Welcome to Tesla Motors Club
Discuss Tesla's Model S, Model 3, Model X, Model Y, Cybertruck, Roadster and More.
Register

All discussion of Lucid Motors

This site may earn commission on affiliate links.
You've just described pretty much every SPAC, and I'm not joking.

...... Every single SPAC merger candidate I've seen was not ready to be public and wouldn't have passed muster in a traditional IPO.
Great comment overall, but I had to laugh at this part remembering the garbage companies that "passed muster" and did traditional IPOs at the tail end of the dotcom bubble.

Traditional IPO requres jumping through a bunch of disclosure of audit hoops, but neither process requires the company itself have any value whatsoever.
 
The decision on when to ship a product is a business decision, not a technical decision.
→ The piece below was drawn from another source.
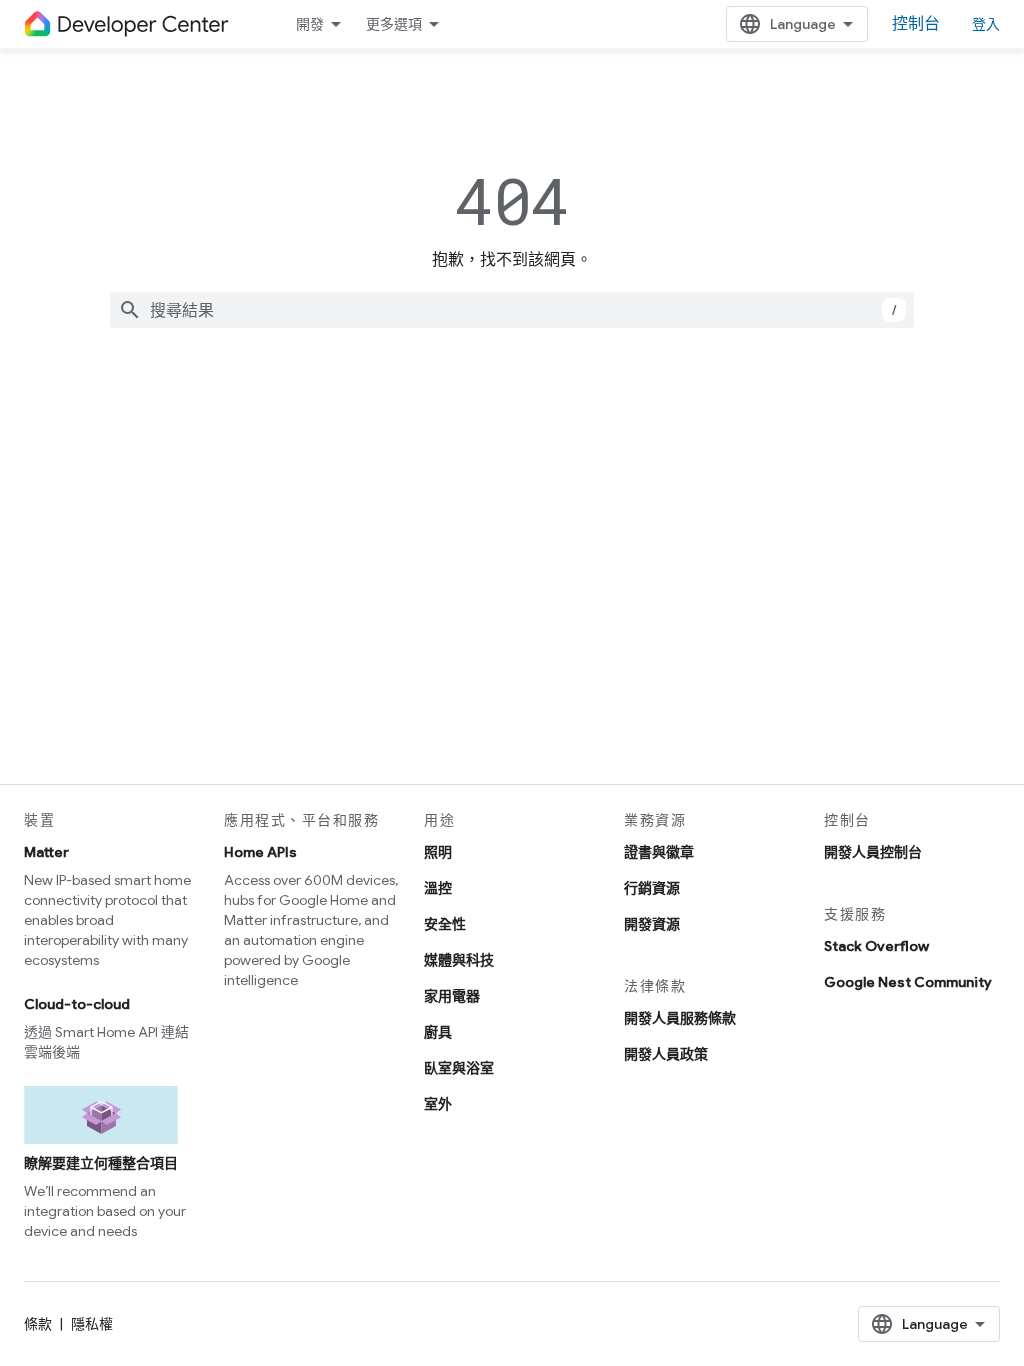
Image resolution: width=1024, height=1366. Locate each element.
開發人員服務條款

It's impossible to fix all the bugs and ship in a reasonable timeframe. It's a question of how many bugs are ok.

If finances are tight, that threshold level of bugs tends to go up. If finances are abundant, competition is far behind, and your reputation is on the line, the threshold level of bugs goes down.

This is where last minute delays come from. Management thinks the current level of bugs is ok, but then early access customers/investors/regulators push back.
 
Elon, at least in the early days, had a pretty high bug threshold. Here's the ugly truth: You can fix bugs faster if you're shipping lots of units to customers than if you just have a few dozen units in house. Customers are great at finding bugs! So to reach some X threshold of bug-free-ness, you can get there faster if you ship prematurely and let your customers find all the bugs. And you can get away with this if you're developing some really radical technology and marketing it only to early adopter customers.

I worked at a machine learning chip startup, one with some pretty radical technology, and the CEO explained the sort of customers you wanted for the first batch and which customers were a no-no. As he explained it, you want customers that aren't in a time crunch. They want your product for bragging rights but they don't really need it to make next month's payroll. Universities and national labs are the best. Then researchy companies like OpenAI. Big Japanese companies? Automakers? Yeah, they can wait for gen 2.

So here's the deal with early Tesla versus Lucid. Early Tesla was selling cars mostly to techies here in California. Lucid is marketing "true luxury" to Saudi royals. You can see how the bug threshold is going to be a lot different.
 
The decision on when to ship a product is a business decision, not a technical decision. It's impossible to fix all the bugs and ship in a reasonable timeframe. It's a question of how many bugs are ok.

The decision to ship a software product is a business decision. (I've been in that business.)

Shipping a vehicle isn't that kind of decision. If you don't have a way to build the product, or you don't have parts, you aren't shipping the product.
 
Perhaps the question is,
If you have the resources to build the cars but dont have sufficient resources for speedy/thorough QA then what do you do?
Also depends on how much authority QA has. Perhaps they find issues but they are ignored by "management".
 
I think it is tough to build a factory outside of Detroit. I believe that the Lordstown, Rivian getting some help from Detroit automakers go along way and will be deliver ahead of Lucid. Fisker do not even try. It is hard to do what Tesla does.
Lucid plans to use the parts and supply infrastructure that has built up in northern Mexico the past couple decades. Peter Hochholdinger started up the Audi plant in San José Chiapa before joining Tesla, so he presumably knows about sourcing parts in Mexico. Though the Audi plant isn't in the north, and is actually almost as far from Arizona as Detroit.

What surprised me a bit is Lucid won't stamp their own body panels to start out. I don't know who does that for them.
 
Tesla's arrangement of stamping on-site is actually unusual, inherited from NUMMI, at least according to the tour guide at the Fremont plant. Most traditional automaker assembly plants don't have on-site stamping.

I can guess a reason for that.
NUMMI was a tariff avoidance scheme, errmm, optimization. 'Knock-down' assembly plants avoid tariffs by importing a whole vehicle as parts, and assemble them locally. That wasn't a high enough percent content to avoid the tariff here. So the high-value components, engines and electronics, were imported. Large and heavy-for-their-value parts were fabricated locally.
 
Tesla's arrangement of stamping on-site is actually unusual, inherited from NUMMI, at least according to the tour guide at the Fremont plant. Most traditional automaker assembly plants don't have on-site stamping.
I assume that building own stamping is capital intensive for low volume manufacturing. Probably wise for them to invest in stamping at a later date or for higher volume vehicle.
 
I assume that building own stamping is capital intensive for low volume manufacturing. Probably wise for them to invest in stamping at a later date or for higher volume vehicle.

Indeed. Stamping presses are really expensive, unless it's 2009 and you can get them almost for free from a recently shuttered car factory. But a single press line can produce stampings for hundreds of thousands of vehicles.